Publication year - 1996
Publication title -
journal of neuroscience research
Language(s) - English
Resource type - Journals
SCImago Journal Rank - 1.72
H-Index - 160
eISSN - 1097-4547
pISSN - 0360-4012
DOI - 10.1002/(sici)1097-4547(19960501)44:3<216::aid-jnr2>3.0.co;2-j
Subject(s) - astrocyte , glial fibrillary acidic protein , astrocytoma , cell culture , anaplastic astrocytoma , pathology , biology , glioma , u87 , cell , glial tumor , neuroglia , neuroscience , cancer research , central nervous system , immunology , medicine , immunohistochemistry , genetics
Astrocytomas are the most common brain tumors arising in the CNS and account for 65% of all primary brain tumors. Astrocytes have been shown to have the highest predisposition to malignant transformation compared to any other CNS cell type. The majority of astrocytomas are histologically malignant neoplasm. Previous studies have shown that resident astrocytes are the first cell type to react to tumors and surround them. However, the role of these astrocytes in tumor formation and progression has not been determined. In the present study, we have co‐cultured astrocytes with a permanent cell line S635c15 (derived from anaplastic astrocytoma) in order to understand the cellular interactions between astrocytes and astrocytoma cells. Our studies demonstrate that astrocytes in contact with the tumor cells become reactive and fibrous with an increase in glial fibrillary acidic protein (GFAP) immunoreactivity as early as 4 days in culture. By 8 days, astrocytes formed glial boundaries around the tumor cells which grew as round colonies. The astrocytic processes surrounding the tumor cells were also intensely GFAP positive.

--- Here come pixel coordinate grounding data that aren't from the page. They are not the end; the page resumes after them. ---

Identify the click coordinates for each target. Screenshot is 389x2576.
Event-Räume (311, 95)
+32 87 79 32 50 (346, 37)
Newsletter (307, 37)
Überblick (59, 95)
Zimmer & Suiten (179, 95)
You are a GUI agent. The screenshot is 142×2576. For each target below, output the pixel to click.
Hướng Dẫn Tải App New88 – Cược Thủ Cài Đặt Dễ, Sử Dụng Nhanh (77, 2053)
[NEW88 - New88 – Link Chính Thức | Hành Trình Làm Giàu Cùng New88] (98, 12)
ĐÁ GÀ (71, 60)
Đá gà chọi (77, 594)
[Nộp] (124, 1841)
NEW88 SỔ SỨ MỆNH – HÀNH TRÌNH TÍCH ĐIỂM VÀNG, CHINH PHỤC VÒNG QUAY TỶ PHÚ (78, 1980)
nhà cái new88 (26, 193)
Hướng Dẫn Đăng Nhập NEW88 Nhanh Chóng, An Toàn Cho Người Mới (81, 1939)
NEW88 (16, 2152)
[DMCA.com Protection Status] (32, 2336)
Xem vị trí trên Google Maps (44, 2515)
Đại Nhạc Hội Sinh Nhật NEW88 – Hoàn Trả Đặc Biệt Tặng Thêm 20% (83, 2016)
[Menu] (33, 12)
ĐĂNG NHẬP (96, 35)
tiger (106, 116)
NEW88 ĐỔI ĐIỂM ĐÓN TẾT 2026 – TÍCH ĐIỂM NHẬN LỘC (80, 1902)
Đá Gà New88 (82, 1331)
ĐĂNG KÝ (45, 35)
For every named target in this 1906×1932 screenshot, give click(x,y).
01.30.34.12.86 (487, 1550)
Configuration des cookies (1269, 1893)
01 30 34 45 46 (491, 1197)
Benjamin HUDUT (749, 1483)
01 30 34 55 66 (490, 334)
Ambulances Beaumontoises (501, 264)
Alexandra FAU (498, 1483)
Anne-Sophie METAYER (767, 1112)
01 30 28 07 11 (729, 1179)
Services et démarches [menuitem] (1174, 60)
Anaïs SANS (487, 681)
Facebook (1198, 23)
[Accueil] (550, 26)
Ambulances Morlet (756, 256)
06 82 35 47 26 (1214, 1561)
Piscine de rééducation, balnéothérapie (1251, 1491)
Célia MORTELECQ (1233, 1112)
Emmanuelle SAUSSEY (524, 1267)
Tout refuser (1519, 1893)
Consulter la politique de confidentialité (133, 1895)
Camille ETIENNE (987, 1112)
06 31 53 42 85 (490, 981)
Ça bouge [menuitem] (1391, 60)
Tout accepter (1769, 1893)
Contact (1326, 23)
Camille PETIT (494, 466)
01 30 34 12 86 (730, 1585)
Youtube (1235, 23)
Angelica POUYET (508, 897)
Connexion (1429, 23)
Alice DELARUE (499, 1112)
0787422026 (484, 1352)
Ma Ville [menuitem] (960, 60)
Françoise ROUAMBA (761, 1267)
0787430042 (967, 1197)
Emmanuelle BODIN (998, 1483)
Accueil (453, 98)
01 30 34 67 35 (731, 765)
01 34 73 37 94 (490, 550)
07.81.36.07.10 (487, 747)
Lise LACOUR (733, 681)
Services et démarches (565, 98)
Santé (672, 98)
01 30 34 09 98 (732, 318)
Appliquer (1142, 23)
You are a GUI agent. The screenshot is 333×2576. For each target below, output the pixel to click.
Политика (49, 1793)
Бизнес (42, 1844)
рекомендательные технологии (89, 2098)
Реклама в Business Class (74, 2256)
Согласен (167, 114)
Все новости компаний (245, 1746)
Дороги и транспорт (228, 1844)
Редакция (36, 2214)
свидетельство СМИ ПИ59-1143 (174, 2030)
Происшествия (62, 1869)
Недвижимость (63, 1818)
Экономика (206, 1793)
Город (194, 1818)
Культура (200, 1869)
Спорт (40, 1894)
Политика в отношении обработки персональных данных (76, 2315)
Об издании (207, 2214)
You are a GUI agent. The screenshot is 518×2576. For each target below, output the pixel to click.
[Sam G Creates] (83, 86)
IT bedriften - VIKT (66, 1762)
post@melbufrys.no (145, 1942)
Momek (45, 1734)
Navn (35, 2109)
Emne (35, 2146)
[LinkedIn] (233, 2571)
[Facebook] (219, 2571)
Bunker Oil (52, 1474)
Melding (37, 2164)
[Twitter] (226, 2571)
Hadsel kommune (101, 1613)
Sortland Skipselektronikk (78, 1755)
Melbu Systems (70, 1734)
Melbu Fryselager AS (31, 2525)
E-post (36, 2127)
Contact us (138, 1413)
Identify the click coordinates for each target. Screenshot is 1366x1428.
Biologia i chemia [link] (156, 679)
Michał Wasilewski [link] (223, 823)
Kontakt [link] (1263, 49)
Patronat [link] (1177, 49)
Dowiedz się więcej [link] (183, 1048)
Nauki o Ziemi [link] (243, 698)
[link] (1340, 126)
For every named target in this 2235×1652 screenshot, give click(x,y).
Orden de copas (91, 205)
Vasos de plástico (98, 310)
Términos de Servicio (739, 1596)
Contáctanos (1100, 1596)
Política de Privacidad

Since the behavior of these cells observed in culture is very similar to their interaction seen in vivo, this co‐culture system may serve as an in vitro model for astrocyte and astrocytoma cell line interaction and aid in our understanding of the molecular and cellular mechanisms during early stages of tumor formation and cell interactions. © 1996 Wiley‐Liss, Inc.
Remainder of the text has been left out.